Doctors Suggest Waiting To Scan Kids For Brain Injury
According to a new study published in Pediatrics, observing kids after a head injury may help doctors determine if they need a head x-ray.
Researchers are still unsure whether too many of those x-rays, called computed topography, or CT scans, might trigger cancer later on in life.
Dr. Lise Nigrovic of Children’s Hospital Boston, who worked on the study, said CT scans are a good strategy for kids who have some risk of a serious brain injury, but have not started showing symptoms.
“CT isn’t bad if you really need, but you don’t want to use it in children who are at low risk for having a significant injury,” Dr Nigrovic, who led the study, said in a statement.
“For parents, this means spending a couple of extra hours in the emergency department in exchange for not getting a CT. It’s the children in the middle risk groups ““ those who don’t appear totally normal, but whose injury isn’t obviously severe ““ for whom observation can really help.”
She told Reuters that if a kid shows up at the ER soon after a head injury, “you may just not have had enough time for symptoms to develop. Or, a kid “may have some symptoms that make you a little concerned, but you just want some time” before making a decision about doing an x-ray.
“We all want to make sure that we use CT scanning in the cases where it’s likely to be positive and that we save children from the radiation for those that we know are very unlikely to be positive,” Dr. Martin Osmond, of the Children’s Hospital of Eastern Ontario, told Reuters Health.
“This study adds important new information about who to observe” before making that decision, added Osmond, who has no ties to the new study.
The researchers reviewed data on over 40,000 kids with a head injury who were taken to one of 25 different emergency rooms.
The Pediatric Emergency Care Applied Research Network collected the original data. Doctors treating the kids made a note in their records about whether each kid was kept in the hospital and observed by doctors and nurses before they decide whether or not to perform a CT scan.
The researchers studied about 5,400 kids. About 31 percent of them had the head x-ray, versus 35 percent of kids when doctors made that decision right away.

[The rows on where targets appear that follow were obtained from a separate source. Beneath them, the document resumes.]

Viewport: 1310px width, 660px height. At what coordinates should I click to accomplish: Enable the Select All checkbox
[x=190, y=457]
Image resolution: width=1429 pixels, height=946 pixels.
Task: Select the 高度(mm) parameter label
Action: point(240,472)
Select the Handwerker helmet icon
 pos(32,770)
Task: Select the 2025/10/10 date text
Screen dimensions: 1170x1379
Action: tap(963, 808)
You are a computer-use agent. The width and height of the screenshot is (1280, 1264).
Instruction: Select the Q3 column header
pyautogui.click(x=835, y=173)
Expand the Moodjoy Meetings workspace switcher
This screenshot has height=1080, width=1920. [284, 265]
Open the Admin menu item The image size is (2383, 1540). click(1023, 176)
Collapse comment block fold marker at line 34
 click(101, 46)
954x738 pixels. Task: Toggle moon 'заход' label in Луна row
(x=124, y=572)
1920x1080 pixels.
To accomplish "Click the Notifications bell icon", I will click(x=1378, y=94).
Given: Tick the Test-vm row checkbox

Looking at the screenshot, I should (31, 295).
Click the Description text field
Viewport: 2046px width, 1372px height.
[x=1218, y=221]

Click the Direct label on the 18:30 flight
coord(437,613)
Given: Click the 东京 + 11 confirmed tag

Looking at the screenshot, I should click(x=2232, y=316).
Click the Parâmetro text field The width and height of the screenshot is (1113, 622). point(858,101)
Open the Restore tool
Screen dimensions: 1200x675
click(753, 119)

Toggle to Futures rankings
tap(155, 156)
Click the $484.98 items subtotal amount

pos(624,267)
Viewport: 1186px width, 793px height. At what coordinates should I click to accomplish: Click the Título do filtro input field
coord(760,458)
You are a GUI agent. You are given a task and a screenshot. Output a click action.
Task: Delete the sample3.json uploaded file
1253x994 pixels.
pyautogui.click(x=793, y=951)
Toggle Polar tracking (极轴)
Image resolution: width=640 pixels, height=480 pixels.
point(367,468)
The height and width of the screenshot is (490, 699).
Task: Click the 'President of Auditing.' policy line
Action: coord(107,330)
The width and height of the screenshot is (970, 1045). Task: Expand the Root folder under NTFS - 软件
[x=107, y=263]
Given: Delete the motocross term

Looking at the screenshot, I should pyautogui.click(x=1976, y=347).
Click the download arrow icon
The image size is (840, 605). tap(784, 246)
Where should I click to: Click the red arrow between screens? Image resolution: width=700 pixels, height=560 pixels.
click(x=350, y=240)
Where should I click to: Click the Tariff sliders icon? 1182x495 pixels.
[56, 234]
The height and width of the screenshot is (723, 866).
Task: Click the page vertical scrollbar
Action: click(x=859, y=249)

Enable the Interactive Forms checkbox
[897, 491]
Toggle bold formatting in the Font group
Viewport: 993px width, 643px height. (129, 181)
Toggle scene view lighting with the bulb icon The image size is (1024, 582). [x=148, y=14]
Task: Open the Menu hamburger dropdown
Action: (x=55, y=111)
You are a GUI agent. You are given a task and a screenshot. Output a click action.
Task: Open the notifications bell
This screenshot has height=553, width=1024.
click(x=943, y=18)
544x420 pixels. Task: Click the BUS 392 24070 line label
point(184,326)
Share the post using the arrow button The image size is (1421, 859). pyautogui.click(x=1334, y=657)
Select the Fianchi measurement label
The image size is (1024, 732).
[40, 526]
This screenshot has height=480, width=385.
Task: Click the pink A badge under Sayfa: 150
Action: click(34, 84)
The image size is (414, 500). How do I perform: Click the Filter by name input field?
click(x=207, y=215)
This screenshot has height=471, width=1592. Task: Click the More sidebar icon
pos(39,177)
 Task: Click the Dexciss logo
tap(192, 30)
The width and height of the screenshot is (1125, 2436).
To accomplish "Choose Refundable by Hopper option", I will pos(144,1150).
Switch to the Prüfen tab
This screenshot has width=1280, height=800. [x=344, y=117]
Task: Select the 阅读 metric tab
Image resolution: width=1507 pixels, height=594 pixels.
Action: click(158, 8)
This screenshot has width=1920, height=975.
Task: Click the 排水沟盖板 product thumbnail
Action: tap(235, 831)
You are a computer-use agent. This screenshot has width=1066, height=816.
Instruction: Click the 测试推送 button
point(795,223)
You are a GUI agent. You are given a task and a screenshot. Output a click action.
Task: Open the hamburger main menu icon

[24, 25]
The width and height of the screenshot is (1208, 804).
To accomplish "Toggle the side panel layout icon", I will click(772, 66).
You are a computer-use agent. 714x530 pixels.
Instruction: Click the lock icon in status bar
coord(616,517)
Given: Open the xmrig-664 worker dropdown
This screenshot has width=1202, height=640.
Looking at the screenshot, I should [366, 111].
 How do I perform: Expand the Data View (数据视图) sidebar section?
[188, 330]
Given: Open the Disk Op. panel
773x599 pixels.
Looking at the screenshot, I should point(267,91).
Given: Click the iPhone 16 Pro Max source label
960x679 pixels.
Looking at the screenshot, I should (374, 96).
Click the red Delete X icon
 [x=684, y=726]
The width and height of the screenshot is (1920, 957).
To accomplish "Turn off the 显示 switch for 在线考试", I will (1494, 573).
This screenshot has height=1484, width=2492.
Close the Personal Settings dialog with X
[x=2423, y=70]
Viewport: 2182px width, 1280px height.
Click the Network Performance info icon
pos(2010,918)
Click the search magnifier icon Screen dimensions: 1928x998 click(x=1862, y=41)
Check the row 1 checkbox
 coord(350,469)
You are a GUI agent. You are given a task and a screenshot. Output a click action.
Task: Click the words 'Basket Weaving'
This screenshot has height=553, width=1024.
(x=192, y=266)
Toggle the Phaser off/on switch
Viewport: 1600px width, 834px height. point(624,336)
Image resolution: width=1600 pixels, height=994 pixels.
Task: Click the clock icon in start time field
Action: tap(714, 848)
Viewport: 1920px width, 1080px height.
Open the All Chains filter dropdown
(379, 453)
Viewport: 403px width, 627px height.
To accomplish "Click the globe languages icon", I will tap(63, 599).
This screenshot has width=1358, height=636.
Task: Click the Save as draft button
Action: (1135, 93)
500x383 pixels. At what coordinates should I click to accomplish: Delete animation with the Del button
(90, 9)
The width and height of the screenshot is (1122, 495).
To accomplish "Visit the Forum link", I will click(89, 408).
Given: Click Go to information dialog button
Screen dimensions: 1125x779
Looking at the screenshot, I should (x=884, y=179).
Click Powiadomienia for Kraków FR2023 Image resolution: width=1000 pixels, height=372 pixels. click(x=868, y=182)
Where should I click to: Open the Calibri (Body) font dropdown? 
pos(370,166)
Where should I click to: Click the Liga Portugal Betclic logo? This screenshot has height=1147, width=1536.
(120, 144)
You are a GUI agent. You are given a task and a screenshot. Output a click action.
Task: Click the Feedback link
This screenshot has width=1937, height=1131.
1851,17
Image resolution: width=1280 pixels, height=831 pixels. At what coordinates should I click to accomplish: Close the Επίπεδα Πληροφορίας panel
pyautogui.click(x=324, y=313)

Less than 1 of every hundred kids in both groups had a serious brain injury.
Twenty-six kids went home without a CT scan and came back later for an x-ray, while 1 of them ended up having a brain injury diagnosed by the x-ray.
Co-author Dr Nathan Kuppermann, chair of the Department of Emergency Medicine at UC Davis, told the Telegraph: “There is a clear need to develop appropriate and safe guidelines for decreasing the number of inappropriate head CT scans that we do on children.”
“The results of this analysis demonstrate that a period of observation before deciding to use head CT scans on many injured children can spare children from inappropriate radiation when it is not called for, while not increasing the risk of missing important brain injuries.”